Instructions for the task |
The answer should consist of each line below that contains the word "element".

Data for review |
┌────────

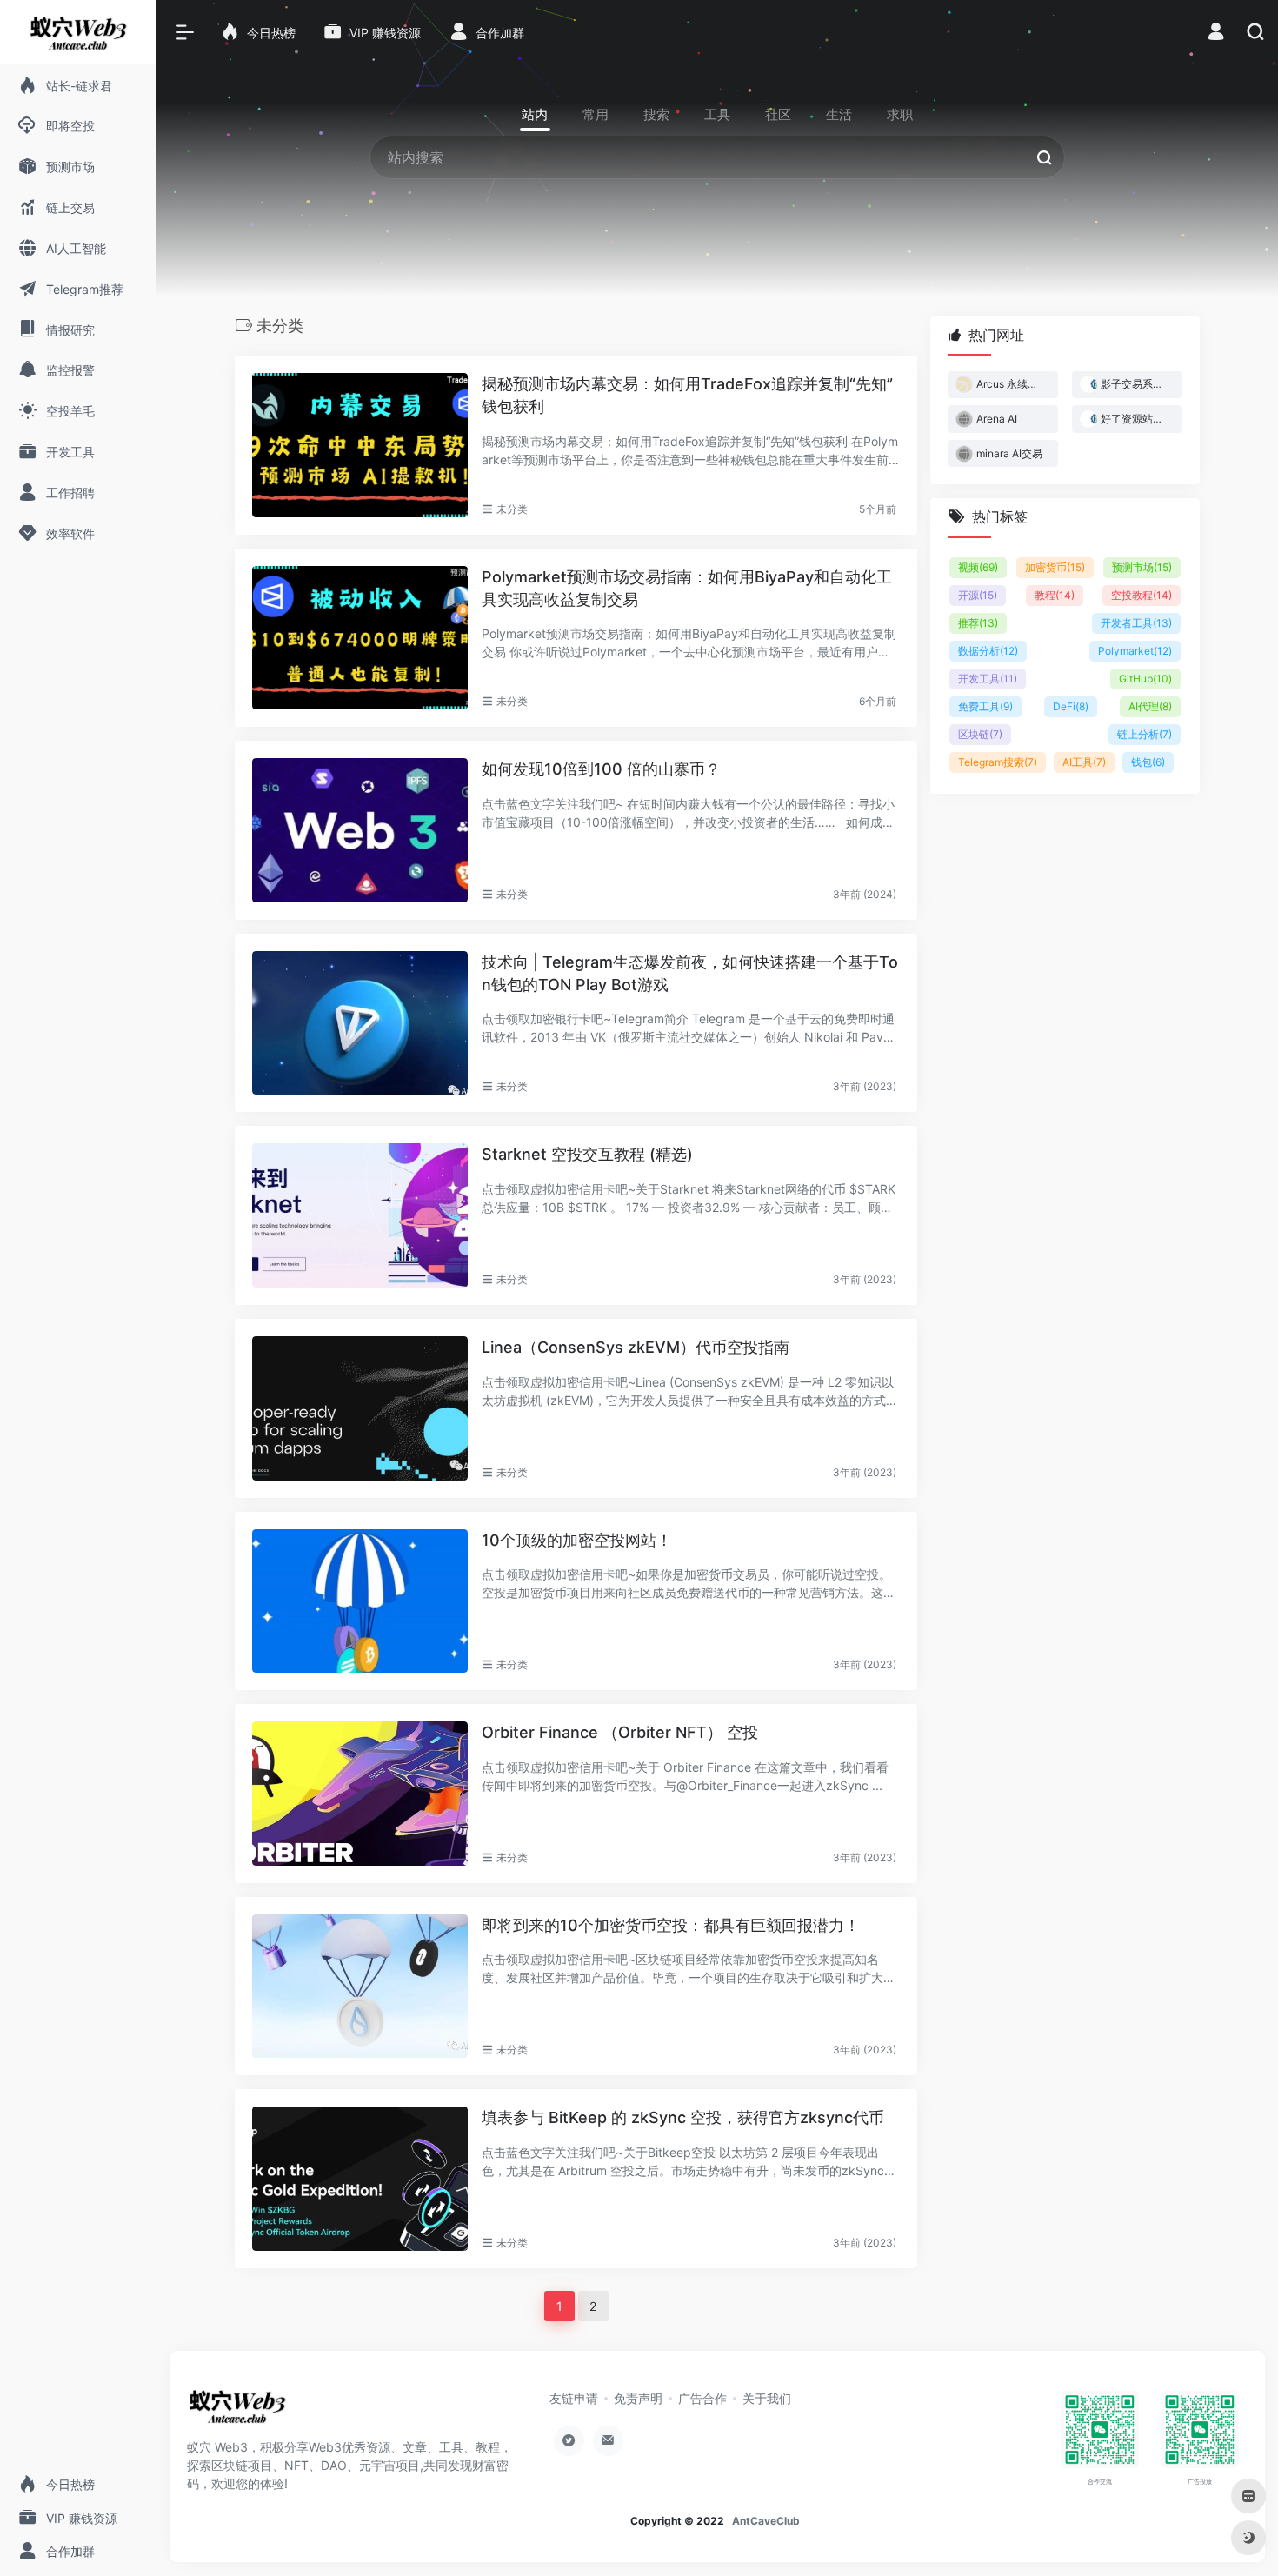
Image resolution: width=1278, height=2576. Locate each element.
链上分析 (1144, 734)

└────────
┌────────

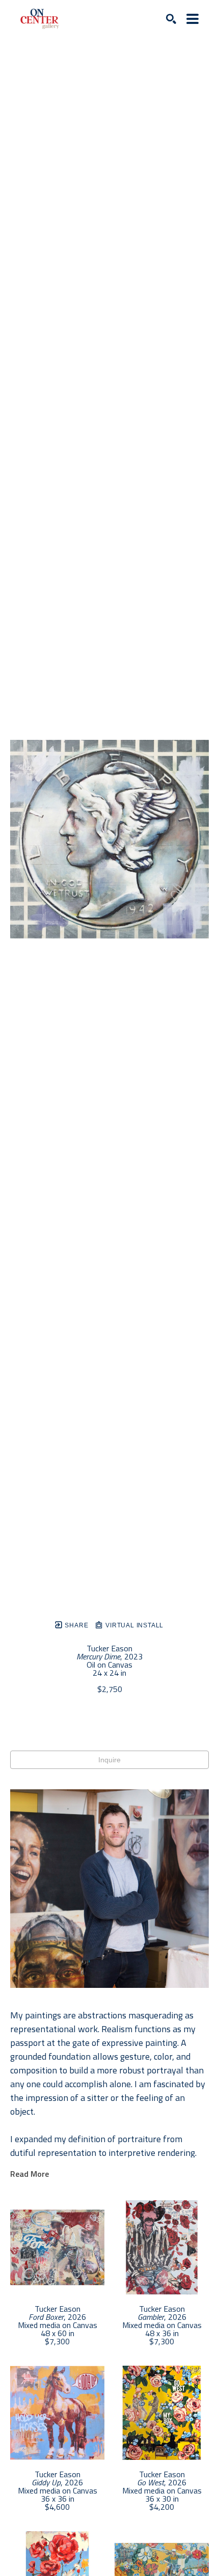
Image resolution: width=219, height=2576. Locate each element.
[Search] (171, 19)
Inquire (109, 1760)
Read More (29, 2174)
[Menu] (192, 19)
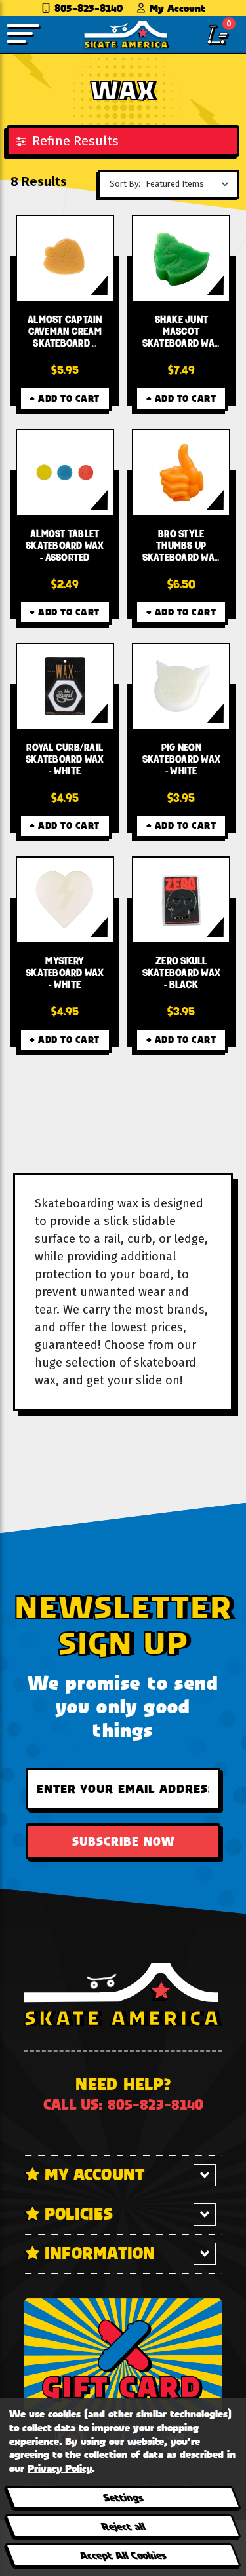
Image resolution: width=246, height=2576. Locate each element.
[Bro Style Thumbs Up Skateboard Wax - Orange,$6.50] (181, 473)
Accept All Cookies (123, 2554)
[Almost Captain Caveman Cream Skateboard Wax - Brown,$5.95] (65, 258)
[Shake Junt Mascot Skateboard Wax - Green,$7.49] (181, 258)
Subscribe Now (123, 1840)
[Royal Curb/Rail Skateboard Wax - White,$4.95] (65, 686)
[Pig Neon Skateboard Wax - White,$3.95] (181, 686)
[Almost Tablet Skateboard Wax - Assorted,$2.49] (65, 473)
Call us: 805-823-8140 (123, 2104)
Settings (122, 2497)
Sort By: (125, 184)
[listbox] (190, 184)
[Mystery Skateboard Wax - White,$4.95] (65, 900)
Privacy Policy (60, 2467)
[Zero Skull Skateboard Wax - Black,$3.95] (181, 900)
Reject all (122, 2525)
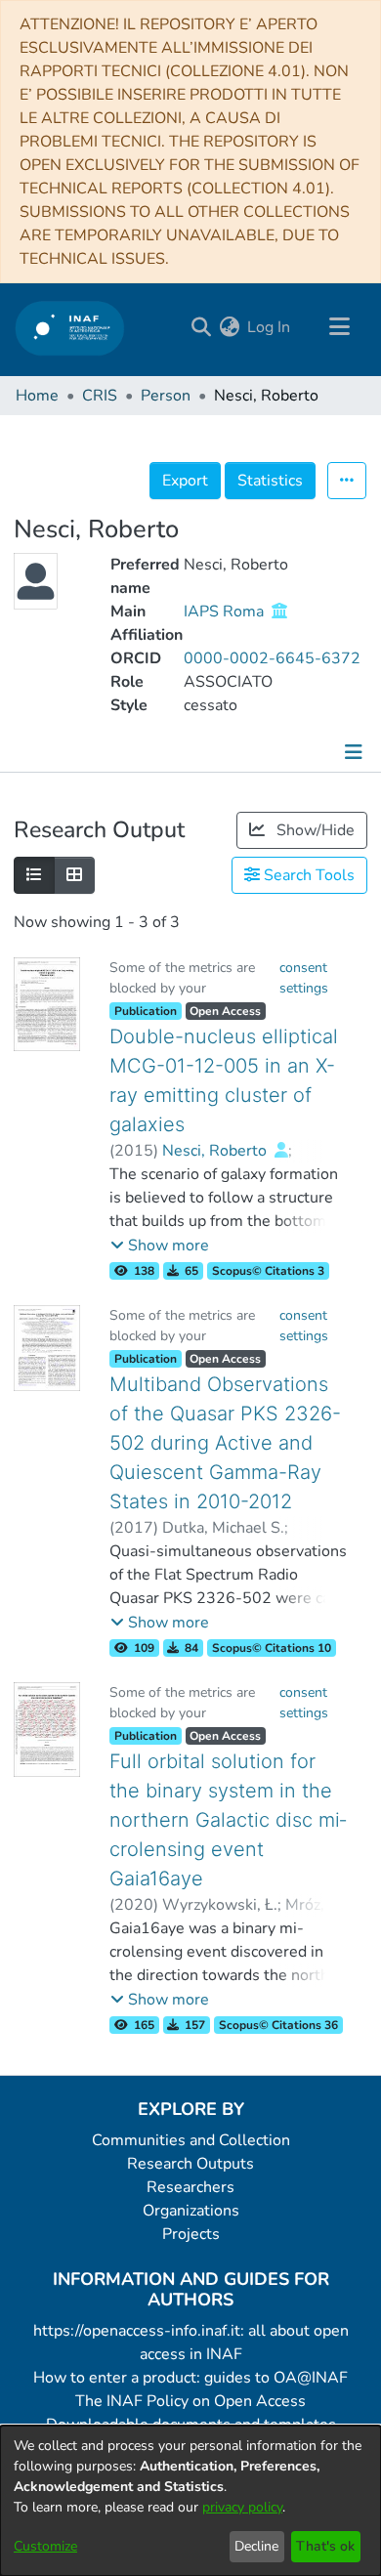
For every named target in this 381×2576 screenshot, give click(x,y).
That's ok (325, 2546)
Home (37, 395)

└────────

Your response |
Image resolution: width=1278, height=2576. Locate each element.
Image resolution: width=219, height=2576. Locate each element.
Image resolution: width=246, height=2576. Locate each element.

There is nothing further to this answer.